Rotorua residents are slowly picking up the pieces after a deluge of water swept through the area yesterday.

At least 20 houses were flooded, and many residents had close shaves.

The torrent of water from an overflowing stream took Paradise Valley farmer Matt Ward by surprise. 

"It just came up in the space of 10 or 15 minutes," he told Newshub. "It rose half a metre or more and suddenly things got pretty nasty pretty quick."

He went to close a gate and save what he could of his beehives.

"I crossed back to help them with the bee boxes and got swept away. I ended up hanging on that tree," Mr Ward explained.

His neighbour Neil Heather came to the rescue on this tractor, but danger hit a second time as the floodwaters continued to rise.

"It came over the bonnet and it stopped," says Mr Heather. "So we were both stranded."

He and a mate had to climb onto the tractor's roof.

Mr Ward managed to swim and save himself by hooking his foot into a fence, and then got a rope to the men on the tractor.

Some 51.8mm of rain fell in Rotorua between 10 and 11am on Sunday, which is the most in an hour in the city ever.

On Monday, local Civil Defence went door-to-door to check property damage.
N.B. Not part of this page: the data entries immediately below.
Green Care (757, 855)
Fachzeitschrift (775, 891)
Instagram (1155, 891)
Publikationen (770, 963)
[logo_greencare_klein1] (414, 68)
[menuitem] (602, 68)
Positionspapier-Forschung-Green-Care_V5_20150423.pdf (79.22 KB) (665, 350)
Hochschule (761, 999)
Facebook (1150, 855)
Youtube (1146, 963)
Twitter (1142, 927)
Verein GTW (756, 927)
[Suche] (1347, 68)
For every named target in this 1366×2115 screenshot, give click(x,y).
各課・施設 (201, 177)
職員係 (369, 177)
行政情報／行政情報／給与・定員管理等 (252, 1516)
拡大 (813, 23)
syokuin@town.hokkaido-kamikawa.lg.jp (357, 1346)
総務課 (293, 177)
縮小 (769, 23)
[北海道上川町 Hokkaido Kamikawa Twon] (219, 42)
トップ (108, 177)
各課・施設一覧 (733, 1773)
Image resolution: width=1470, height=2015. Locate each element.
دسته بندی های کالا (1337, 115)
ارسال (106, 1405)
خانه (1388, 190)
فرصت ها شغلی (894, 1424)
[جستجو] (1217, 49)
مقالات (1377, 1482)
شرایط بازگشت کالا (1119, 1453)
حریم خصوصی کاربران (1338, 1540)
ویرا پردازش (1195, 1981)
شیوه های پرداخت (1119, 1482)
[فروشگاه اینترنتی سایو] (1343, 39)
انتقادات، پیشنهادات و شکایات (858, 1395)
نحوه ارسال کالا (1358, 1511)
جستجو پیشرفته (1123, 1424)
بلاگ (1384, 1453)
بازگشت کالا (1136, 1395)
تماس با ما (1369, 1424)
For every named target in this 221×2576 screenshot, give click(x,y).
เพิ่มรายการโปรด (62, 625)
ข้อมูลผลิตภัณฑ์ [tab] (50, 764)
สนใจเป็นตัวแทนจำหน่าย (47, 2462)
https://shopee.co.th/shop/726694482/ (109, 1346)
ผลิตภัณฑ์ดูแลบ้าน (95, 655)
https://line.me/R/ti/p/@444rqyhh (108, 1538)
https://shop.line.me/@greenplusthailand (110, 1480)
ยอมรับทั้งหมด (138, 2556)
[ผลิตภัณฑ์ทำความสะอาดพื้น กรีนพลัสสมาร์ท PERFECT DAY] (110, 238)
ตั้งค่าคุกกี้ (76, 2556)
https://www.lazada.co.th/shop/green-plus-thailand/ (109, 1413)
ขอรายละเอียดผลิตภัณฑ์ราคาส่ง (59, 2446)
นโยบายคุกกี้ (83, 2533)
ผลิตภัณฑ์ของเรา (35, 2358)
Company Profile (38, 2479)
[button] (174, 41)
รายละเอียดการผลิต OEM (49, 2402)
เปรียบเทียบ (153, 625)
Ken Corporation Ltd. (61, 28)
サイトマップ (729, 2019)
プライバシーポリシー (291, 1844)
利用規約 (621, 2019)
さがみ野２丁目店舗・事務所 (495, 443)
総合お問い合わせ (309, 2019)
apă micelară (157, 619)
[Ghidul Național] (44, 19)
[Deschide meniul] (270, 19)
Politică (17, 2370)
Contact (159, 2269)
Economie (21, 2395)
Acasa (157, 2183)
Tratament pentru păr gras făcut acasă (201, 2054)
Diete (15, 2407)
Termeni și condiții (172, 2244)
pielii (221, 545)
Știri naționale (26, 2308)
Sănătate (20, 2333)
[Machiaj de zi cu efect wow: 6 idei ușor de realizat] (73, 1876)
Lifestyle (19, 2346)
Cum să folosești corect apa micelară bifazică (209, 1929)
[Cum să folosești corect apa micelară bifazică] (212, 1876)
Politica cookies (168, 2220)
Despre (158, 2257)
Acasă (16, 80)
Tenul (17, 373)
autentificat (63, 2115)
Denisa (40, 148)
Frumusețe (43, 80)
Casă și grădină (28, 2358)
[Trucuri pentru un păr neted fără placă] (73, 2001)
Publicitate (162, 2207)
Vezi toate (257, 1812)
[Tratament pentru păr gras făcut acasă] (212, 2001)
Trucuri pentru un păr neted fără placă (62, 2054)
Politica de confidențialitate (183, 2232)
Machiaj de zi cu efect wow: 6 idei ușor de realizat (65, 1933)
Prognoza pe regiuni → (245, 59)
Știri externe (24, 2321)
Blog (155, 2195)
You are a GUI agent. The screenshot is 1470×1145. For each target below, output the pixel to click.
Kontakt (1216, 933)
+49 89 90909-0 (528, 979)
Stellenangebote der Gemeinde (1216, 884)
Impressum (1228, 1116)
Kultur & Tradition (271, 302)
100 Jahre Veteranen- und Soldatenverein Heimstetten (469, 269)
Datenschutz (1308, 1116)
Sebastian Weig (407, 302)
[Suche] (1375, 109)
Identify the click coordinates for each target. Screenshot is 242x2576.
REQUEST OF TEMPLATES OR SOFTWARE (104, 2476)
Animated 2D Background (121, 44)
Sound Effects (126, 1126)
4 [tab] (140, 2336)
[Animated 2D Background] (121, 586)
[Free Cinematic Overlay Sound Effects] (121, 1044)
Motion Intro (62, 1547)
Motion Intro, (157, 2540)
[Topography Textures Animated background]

It's advising evacuated residents to stay away from their homes until it's safe to return.

"We have to be mindful that a lot of water has been contaminated," says acting Civil Defence primary controller Bruce Horne.

"And because of the height that the water has come up in some of the houses, things like electrical systems won't be safe."

Around 20 homes are expected to be declared uninhabitable.

Rotorua Mayor Steve Chadwick says the council wasn't to blame and they couldn't have predicted the Ngongotaha Stream would breach.

"You can't foresee that deluge of water and the affects in a caldera like this," she says. "It was simply too much water too quickly. "

Residents say the clean-up will be immense. A state of emergency remains in place, and Metservice says there's more rain on the way.